We have had an interesting issue where when we sent a large batch of components and pages for publishing in a SDL Web Cloud and DXA environment – After publishing many of these items, the publishing got stuck in different phases like “Waiting for publishing”,
“Waiting for Deployment” etc. and after few hours eventually it failed for all items.
Different teams were analyzing and working to resolve this to find that few of those transactions (1 in 100s) is giving the infamous “deploy duplicate binary” error which is quite weird while DXA is in use.
After further analysis, it turned out that in some cases this single failing of multimedia component publishing eventually crashing the entire Publishing ecosystem and failed all items in the entire publishing queue. Any further publishing would also starts stuck in the queue and eventually fails.

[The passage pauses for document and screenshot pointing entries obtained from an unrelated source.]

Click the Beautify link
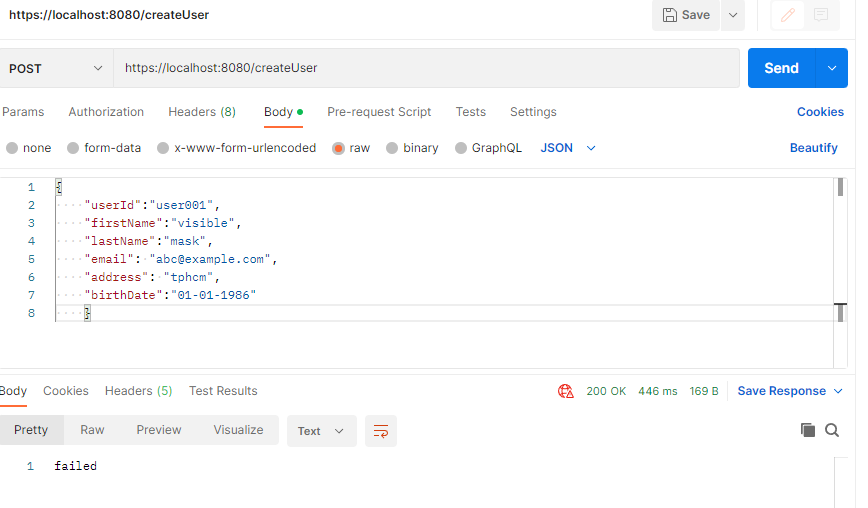868x508 pixels. (x=813, y=148)
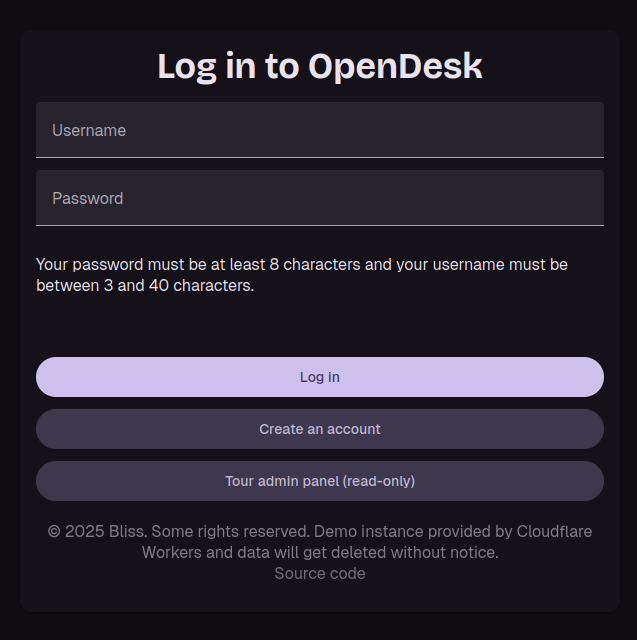The height and width of the screenshot is (640, 637).
Task: Click the word "OpenDesk" in the title
Action: [395, 66]
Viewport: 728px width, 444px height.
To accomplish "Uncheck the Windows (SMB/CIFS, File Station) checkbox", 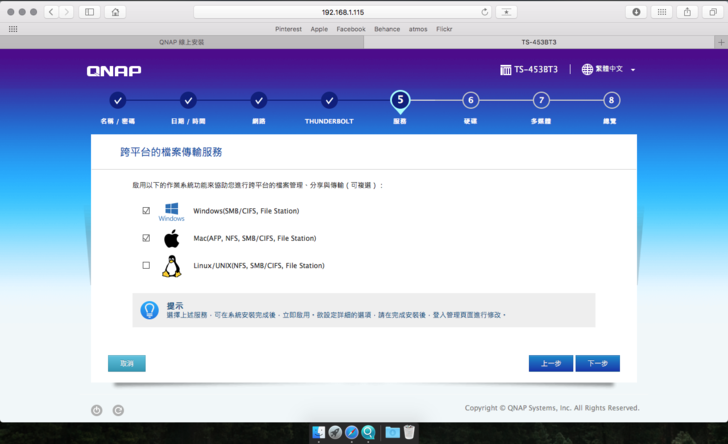I will click(x=146, y=211).
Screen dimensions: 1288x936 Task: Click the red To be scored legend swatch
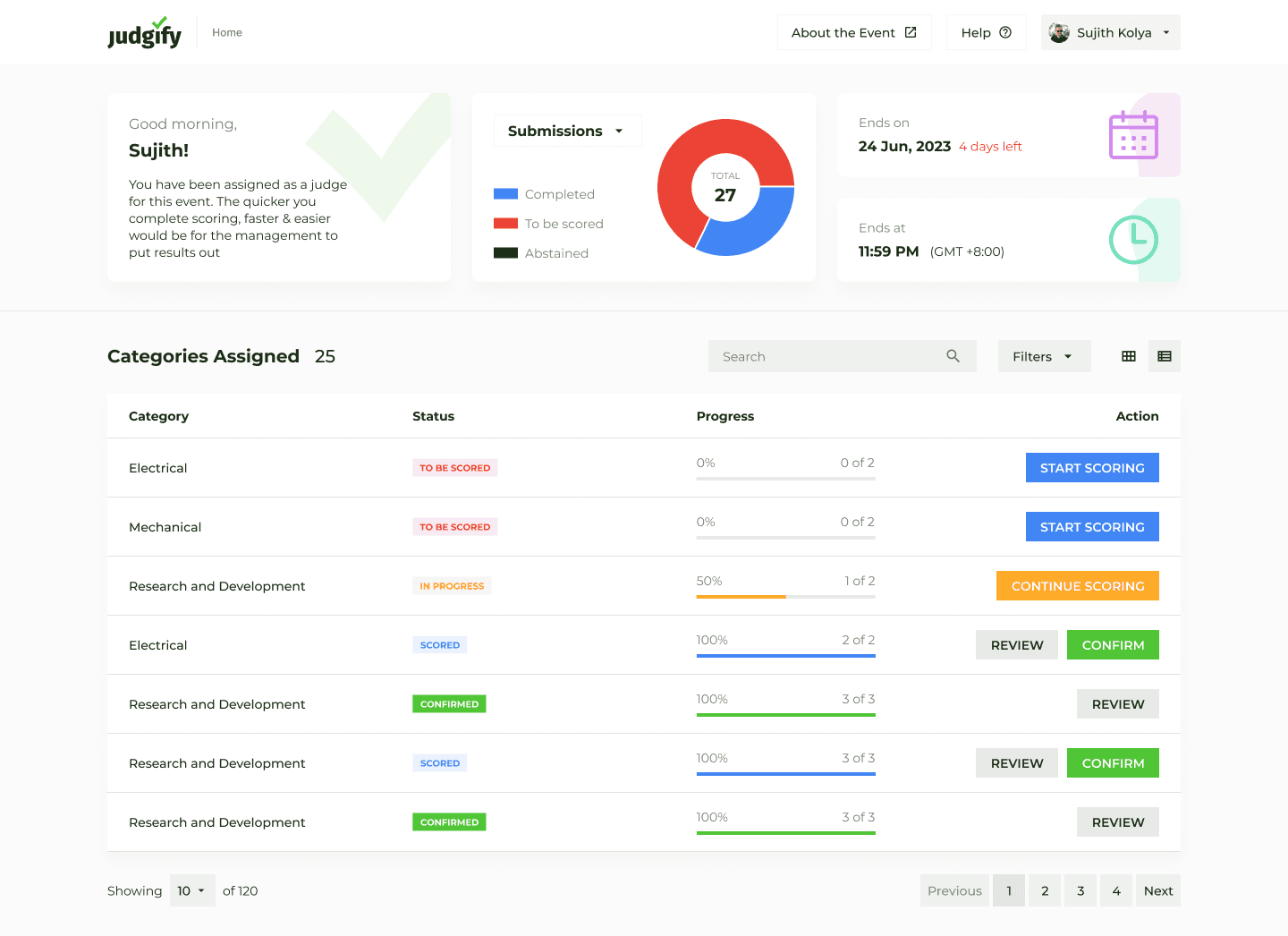(x=505, y=224)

The failed multimedia is big in size (~ 100 MB PDF files) and stay in memory till default retry of 10 times – this takes some time and keep eating the memory. At the same time if a big chunk of items is waiting in the queue for publishing, this has adverse effect on the memory utilization which further leads to the crashing of the publisher due to “Out of Memory”
Moral of the story:
It seems the publishing queue is completely transaction based and execute each transaction batch in isolation, however, there seems some unexpected factors which may affects the publishing process – So a failure of an item in a publishing queue CAN cause failure of other batches of publishing items.